At a national level, the Ministry of Health in Viet Nam has clear guidelines in place for helping healthcare workers understand the relevance of medical waste management. The study reveals that the two hospitals studied are not fully compliant with national medical waste management policies that would help minimize risks to the environment and public health.

However, sustainable waste management arguably involves more than compliance with existing regulations, as existing regulations do not currently fully embrace the principles of 3Rs and the actions necessary for them to be implemented. Whilst healthcare workers are aware of these principles, there is evidence to suggest that they do not know exactly what they need to do to put them into practice.

Recommendations

Based on the findings from the above analysis, the following recommendations are suggested for promoting sustainable medical waste management.
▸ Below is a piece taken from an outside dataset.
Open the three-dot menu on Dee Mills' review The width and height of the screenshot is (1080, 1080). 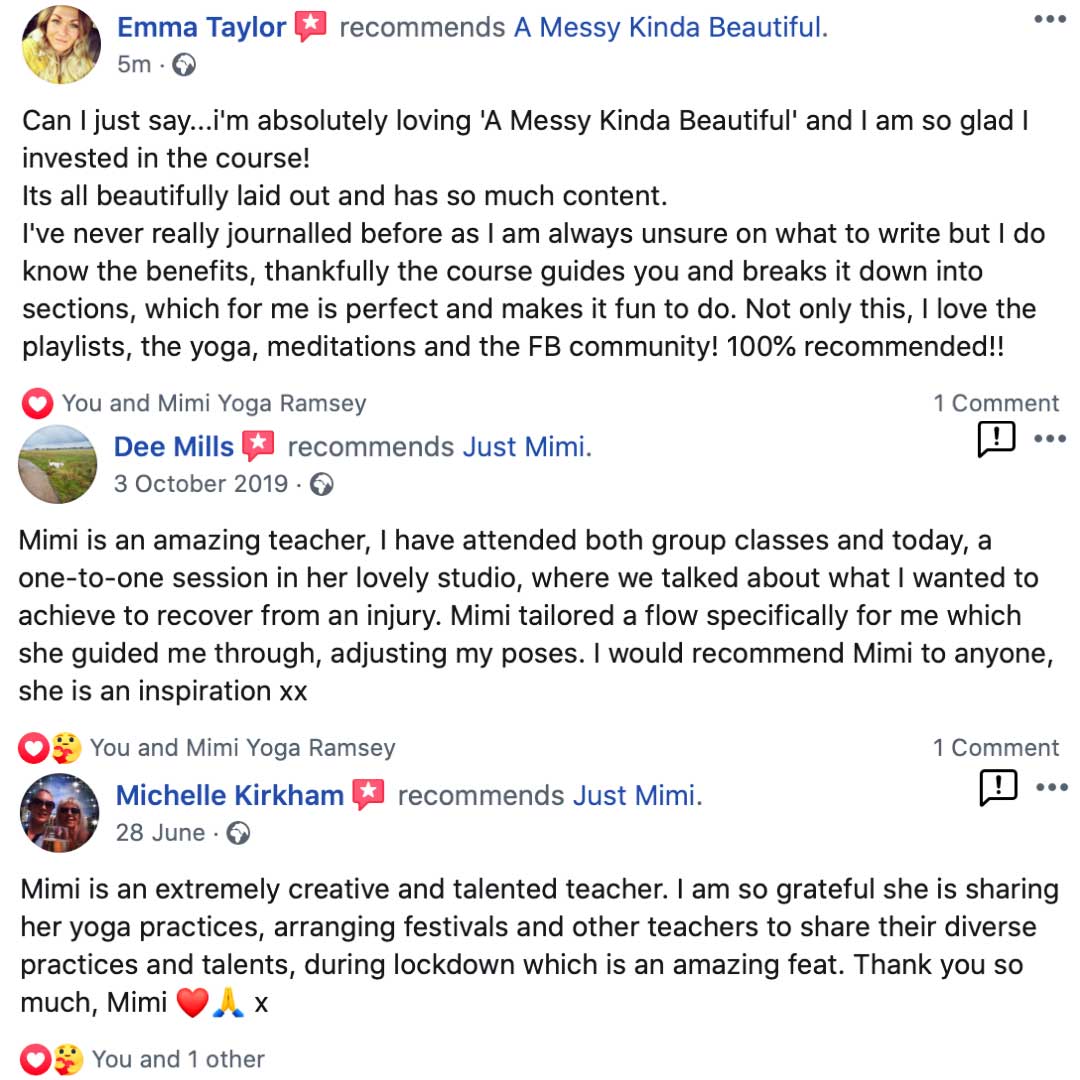point(1050,439)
The recommendations, if followed properly, may help address some of the challenges that healthcare workers currently face in their efforts to manage medical wastes effectively. The recommendations target both health institutions (specifically the two hospitals examined) as well as the Ministry of Health.
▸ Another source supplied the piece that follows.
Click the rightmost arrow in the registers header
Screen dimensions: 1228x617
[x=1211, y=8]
For hospitals – promoting sustainable behaviour

A specific action plan aiming at reducing the waste and potential recycles (3Rs) should be in place. Potential 3Rs practices should be applied, such as:

  • Proper procurement of products/devices that do not contain PVC plastic because of the challenges associated with managing plastic waste.
  • Educate all health care workers, students, patients and their caregivers in regards to the urgent need to minimize the waste by strict segregation. These stakeholders should have proper knowledge on how to manage medical waste
  • Developing proper infrastructure for sustainable medical waste management may also be critically important in these organisation

There is a need to find the actual cost of medical waste management in each hospital. It is also needed to have urgent studies in regards to the benefits of implementing 3Rs initiatives versus current activities. It will ease for behaviour change. In the analysis, the lack of cost-benefit analysis was identified as one of the barriers that limit the proper implementation of 3Rs initiatives. Most of these hospitals are yet to analyse the costs of implementing these strategies against the benefit they bring.

For the Ministry of Health: improve legislation, guidelines and policies

The ministry of health has to address several issues to ensure that there is the effective management of medical wastes within the country. The current regulations may need to be revised and set clear 3Rs strategy and guidance for hospitals in how to implement it successfully.
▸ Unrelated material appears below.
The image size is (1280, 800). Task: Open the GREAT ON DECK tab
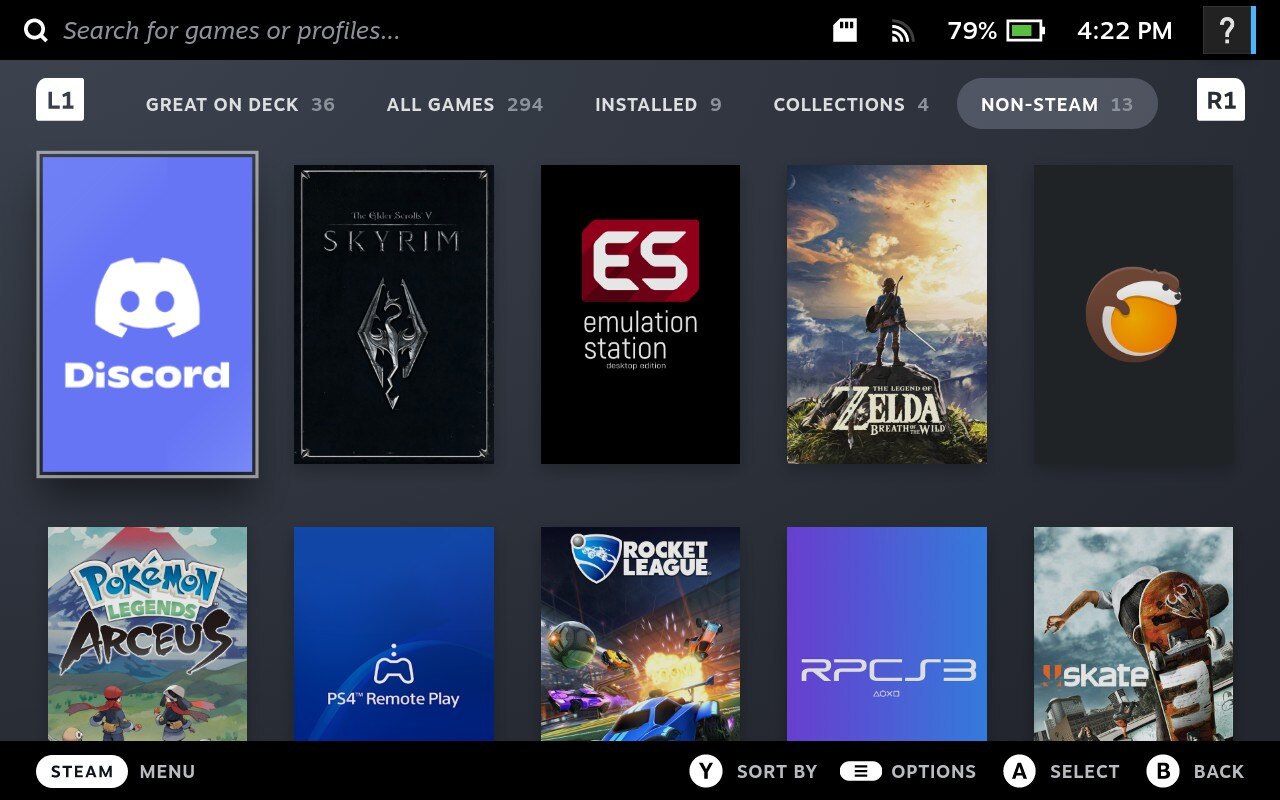[240, 104]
The study also found that sometimes the set policies by the ministry are not in tandem with the reality of the ground. The ministry should try and ensure that it consults the relevant stakeholders as much as possible every time it is planning on developing new policies. This way, the views of doctors and nurses will be taken into consideration. Doctors and nurses play a key role in the management of medical waste management amongst health care workers in hospitals because they have to segregate the waste before storing it in the correct bins at the point of generation, are facing daily the waste in healthcare service. Based on the information collected from the review of literature, the Ministry of Health in Viet Nam should encourage the industry to work with the government agencies together to develop standards for products and biodegradable materials used.

Recommendations for further study

This study is a source of information on medical waste management in Viet Nam. However, the result may not be applied to other hospitals. Thus, there is a need to do related research in more public hospitals in different geographies, and privately owned hospitals. Furthermore, it is needed to conduct further studies because there are issues that were not captured because of time constraints, such as water waste. Nonetheless, this study demonstrates the value of accessing the perspectives and ideas of healthcare workers, as an important step towards implementing sustainable waste management.